Little is left, then, of the market failure argument which holds that the market cannot spontaneously generate the contract enforcement required for its own functioning. If this argument were valid, a really free market would be a logical impossibility. 'Real existing' markets would all depend for their very existence on the scaffolding of an enforcing apparatus.
It so happens that most 'real existing' markets do make some use of the enforcement service provided by the legislator, the courts and the police. Why is this the case if the market failure argument is invalid and there are adequate incentives for rational economic agents to adhere to a self-enforcing convention of contract fulfilment?
The short answer is that punishing and hence deterring default is rarely costless. Even passively boycotting the defaulter involves some cost in inconvenience, even though incurring the cost may be the means of preventing a greater loss.
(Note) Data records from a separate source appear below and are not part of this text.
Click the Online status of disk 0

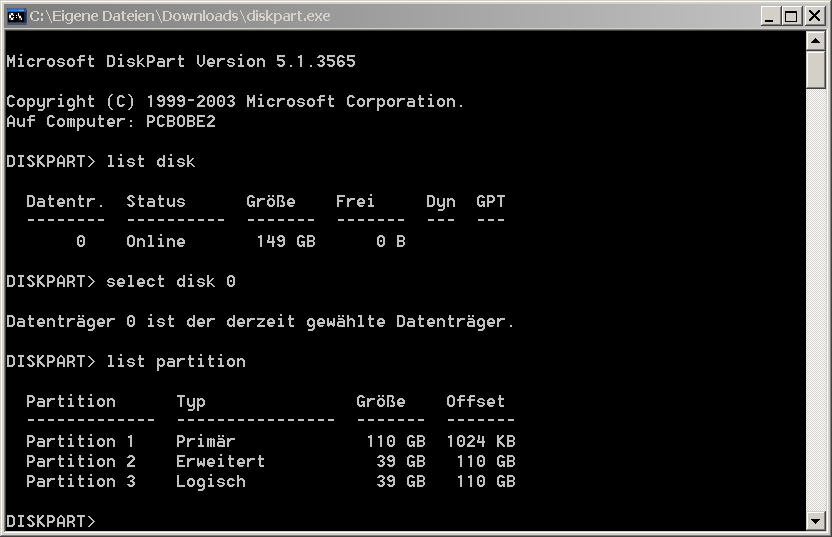[156, 241]
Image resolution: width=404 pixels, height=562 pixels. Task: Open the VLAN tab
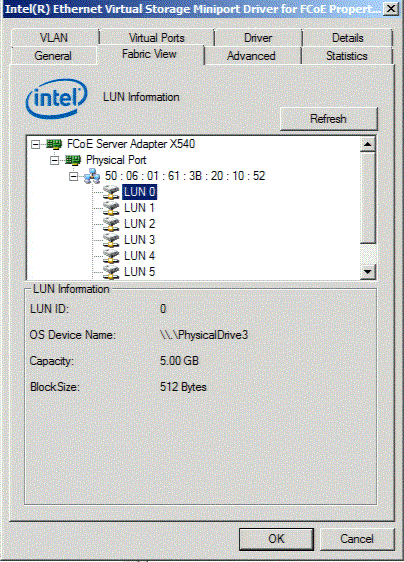54,38
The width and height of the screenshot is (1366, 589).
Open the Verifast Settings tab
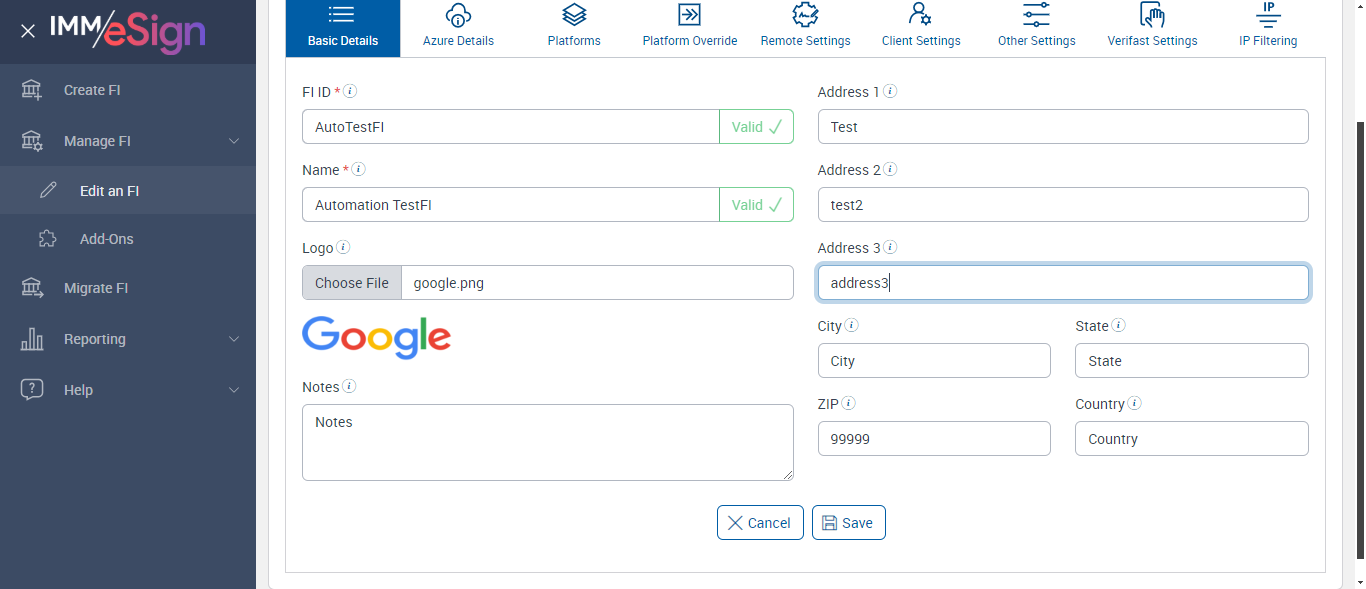pyautogui.click(x=1152, y=28)
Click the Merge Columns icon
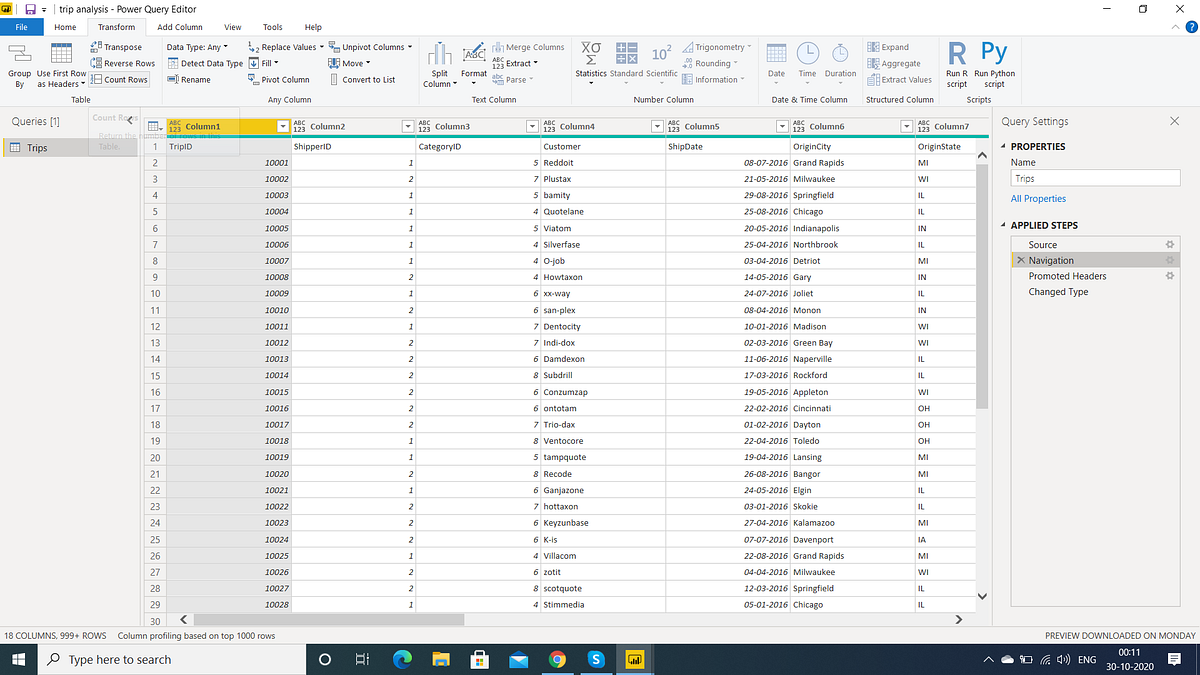The image size is (1200, 675). tap(529, 46)
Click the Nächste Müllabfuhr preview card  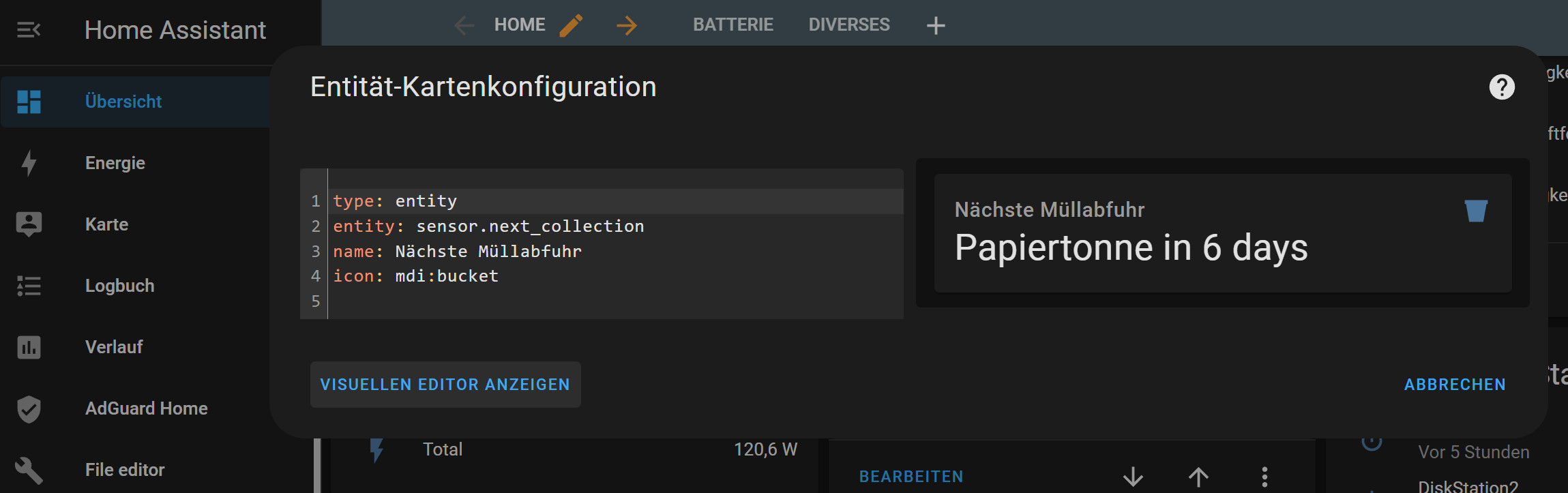pyautogui.click(x=1222, y=233)
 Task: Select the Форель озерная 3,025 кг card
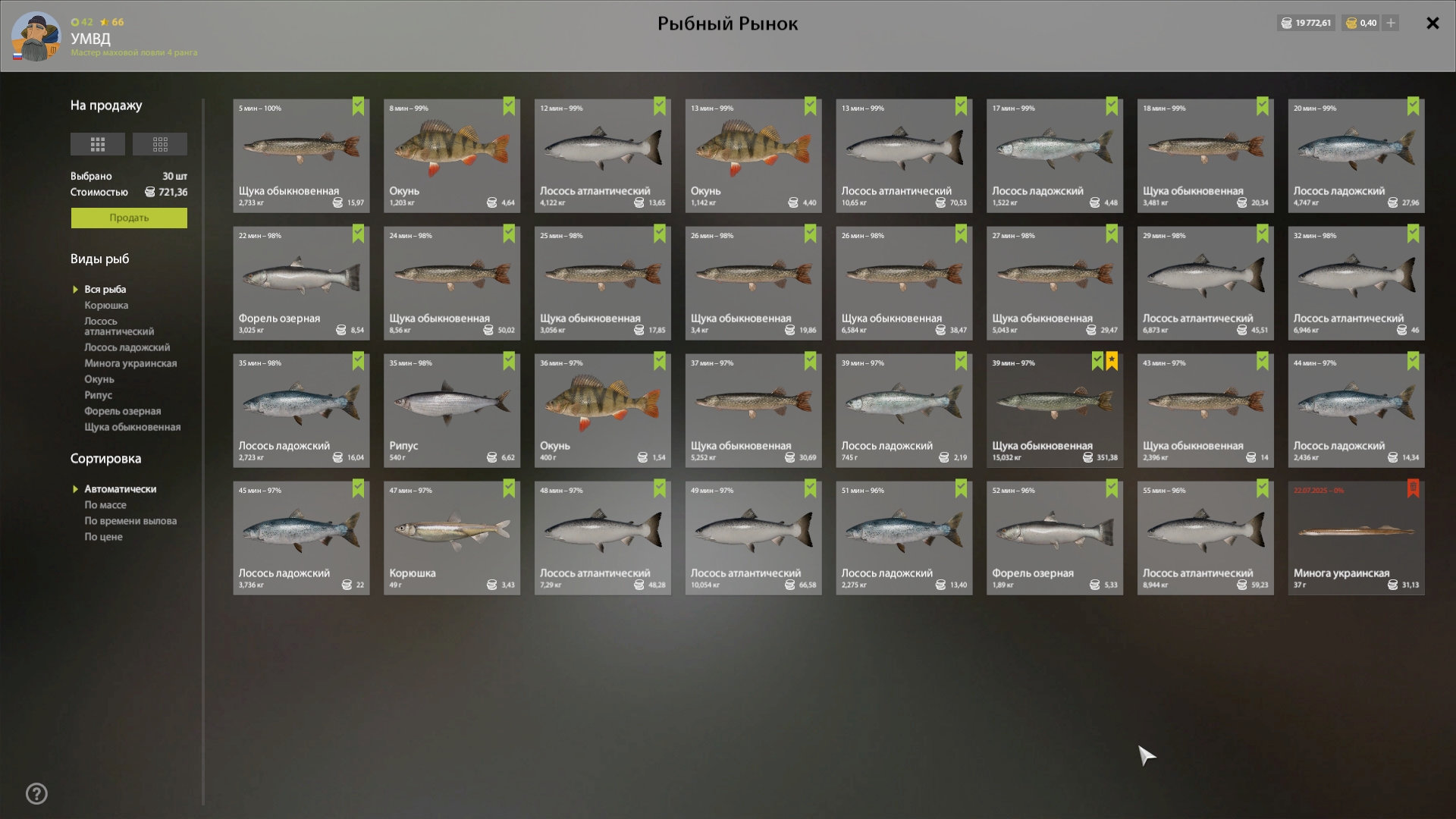pyautogui.click(x=301, y=283)
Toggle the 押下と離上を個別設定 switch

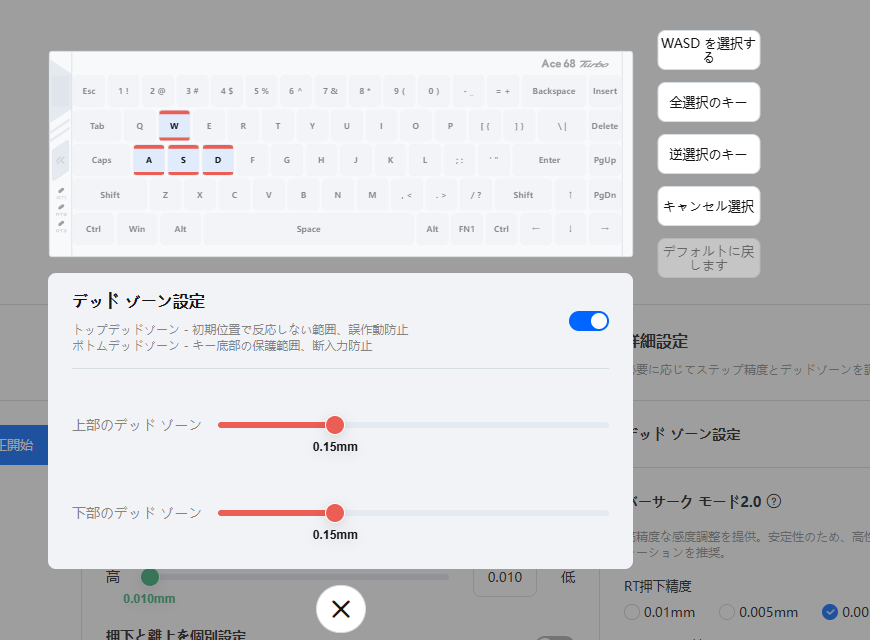[x=555, y=637]
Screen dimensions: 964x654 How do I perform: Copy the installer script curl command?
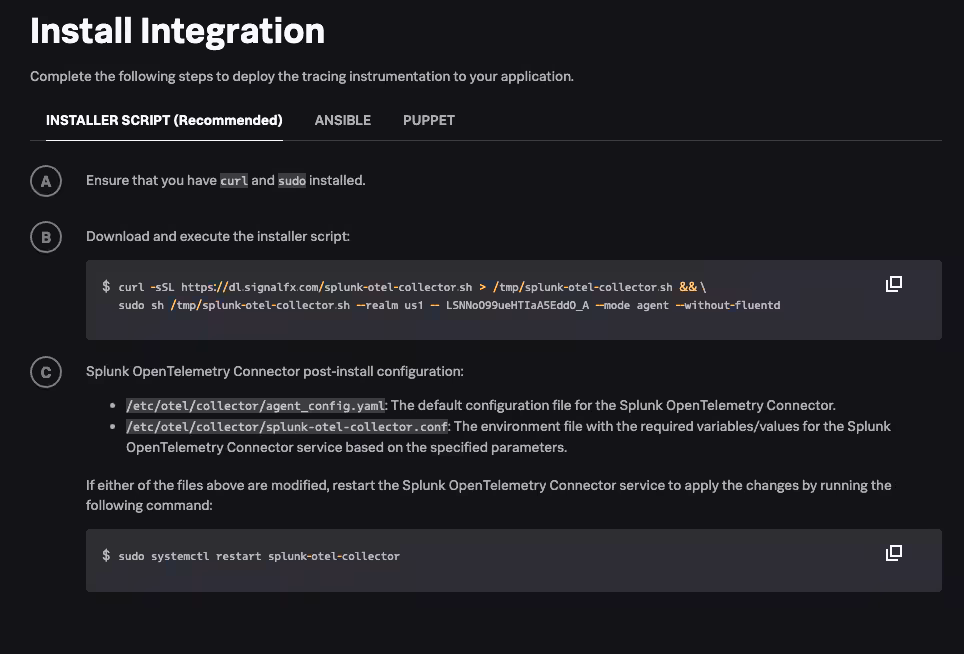tap(894, 284)
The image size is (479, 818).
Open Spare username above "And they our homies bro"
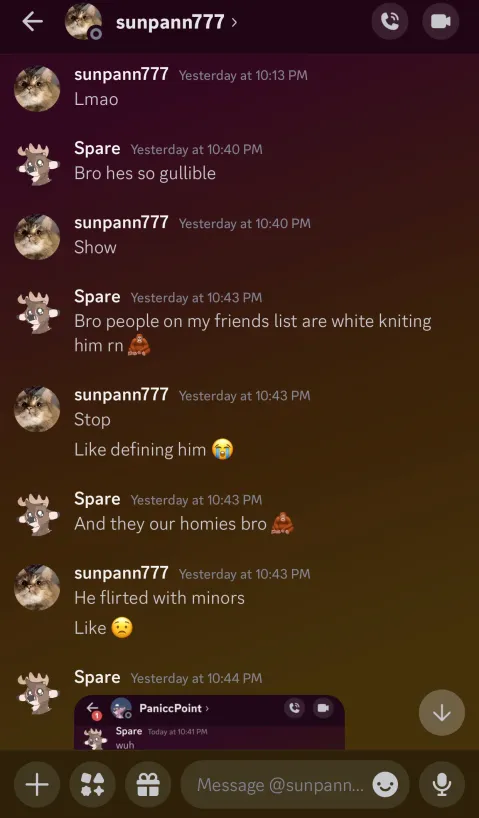97,499
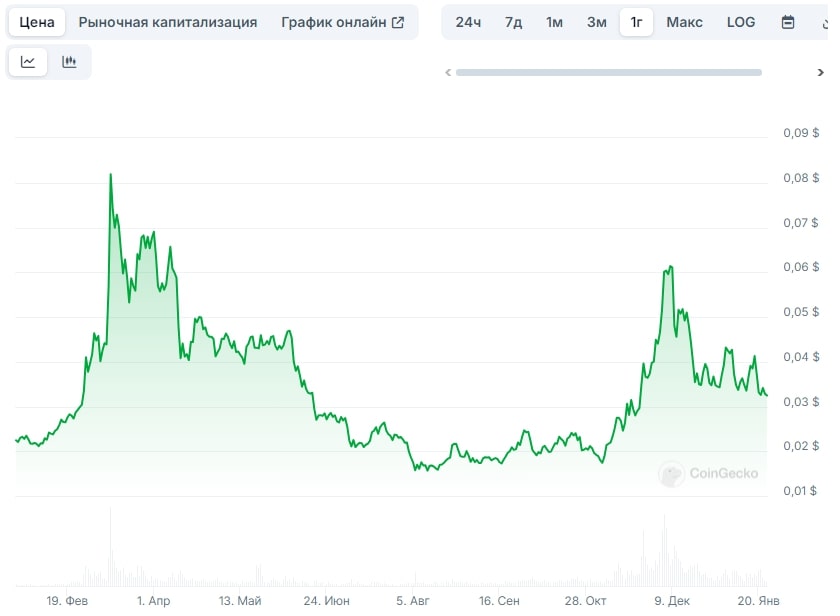Click the external link icon beside График онлайн

[398, 22]
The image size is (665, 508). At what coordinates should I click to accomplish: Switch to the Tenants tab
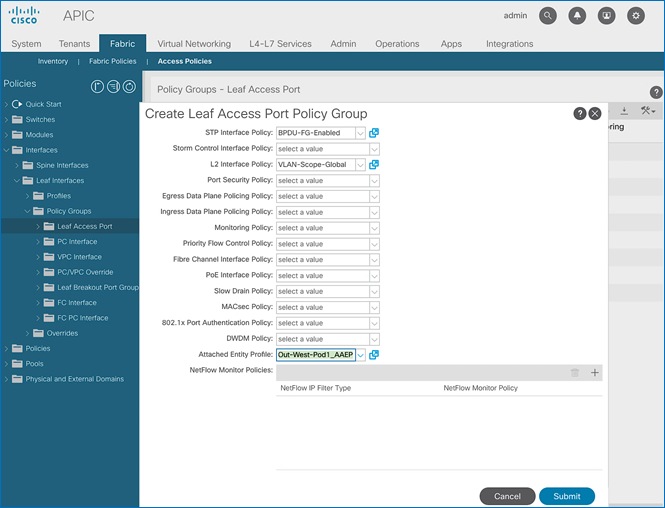(x=73, y=44)
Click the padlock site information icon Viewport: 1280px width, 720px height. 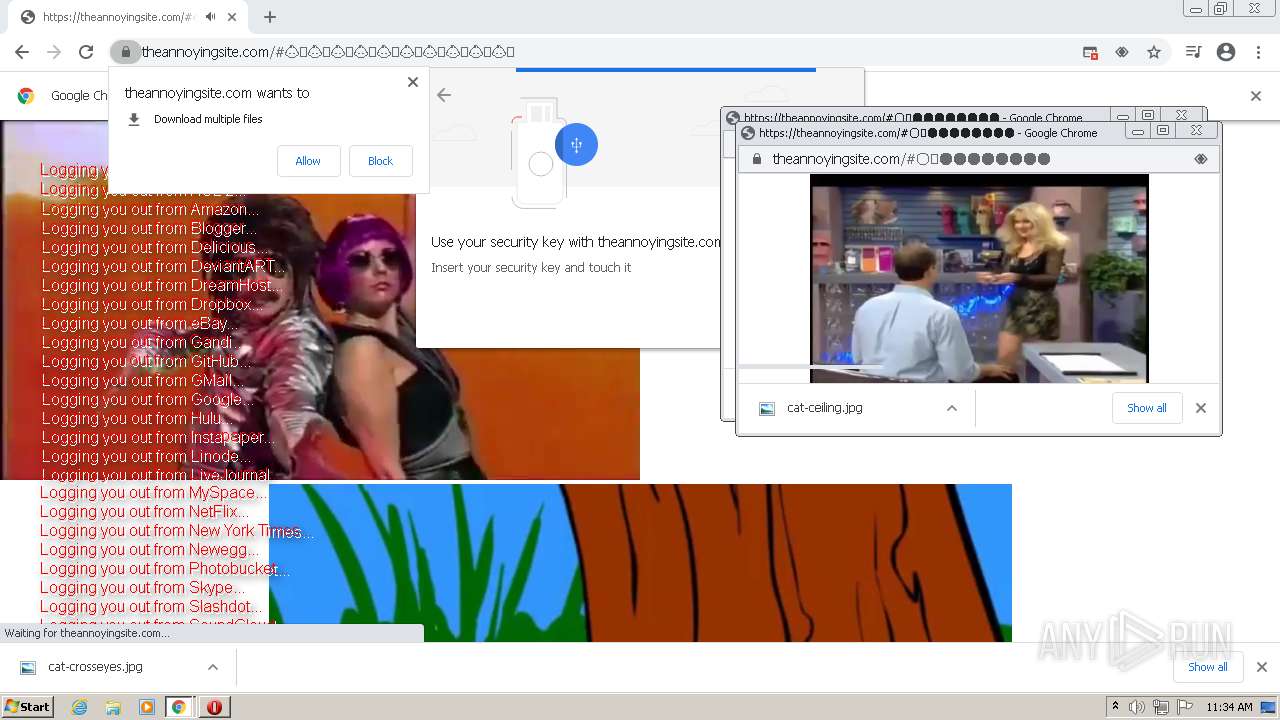coord(125,52)
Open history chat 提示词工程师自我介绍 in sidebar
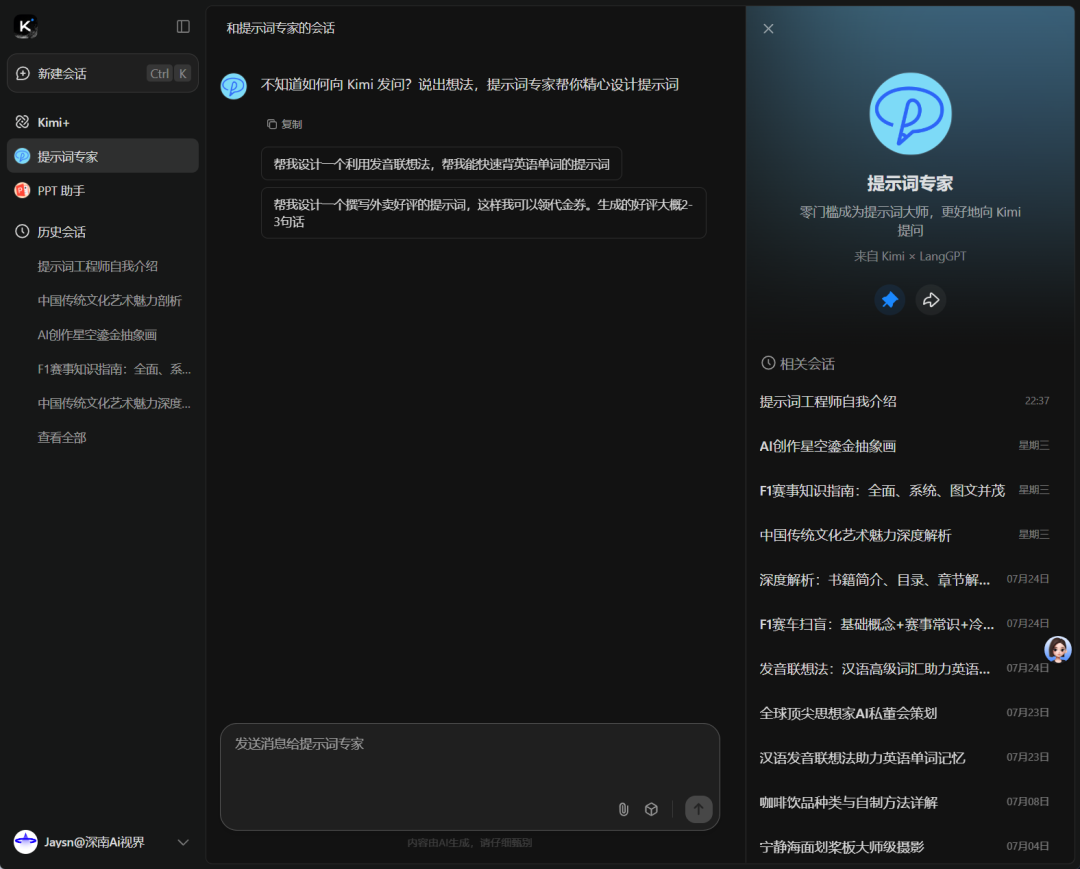 [98, 266]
If much the same result can be got without incurring any cost, that method will be preferred.
Once legislatures, courts and police—in one word, the government—is in place, maintained by the taxes it has the power to exact, firms and individuals will rationally prefer to entrust the task of enforcement to it and enjoy the illusion of getting something for nothing, instead of making the effort themselves. They perceive this as a chance to free-ride on the taxes paid by everybody else, and do not perceive that ultimately their own taxes must increase to cover the cost of all the free riding others will also prefer to do. The tendency fits nicely into an important objective of every government, namely the goal of discouraging private enforcement and vesting in the state the monopoly of all rule enforcement.
It is a long way from putative market failure to the risks of overwhelming political power, but that long way must nonetheless be travelled. Textbook theory rather blithely teaches that since contracts are inherently default-prone, their binding force must be assured by the services of a specialised enforcement agency (such as the state). However, if the agency is to be bound by tacit or overt contract (such as a constitution) to a best-effort service in the interest of all bona fide economic agents, that contract itself needs enforcement, for why else should the agency not go slack or biased or otherwise abusive? Plainly, however, the enforcement agency cannot be entrusted with enforcing such a contract against itself. The supposed remedy could well be much worse than the disease. Perhaps herein lies the ultimate failure of the market failure thesis.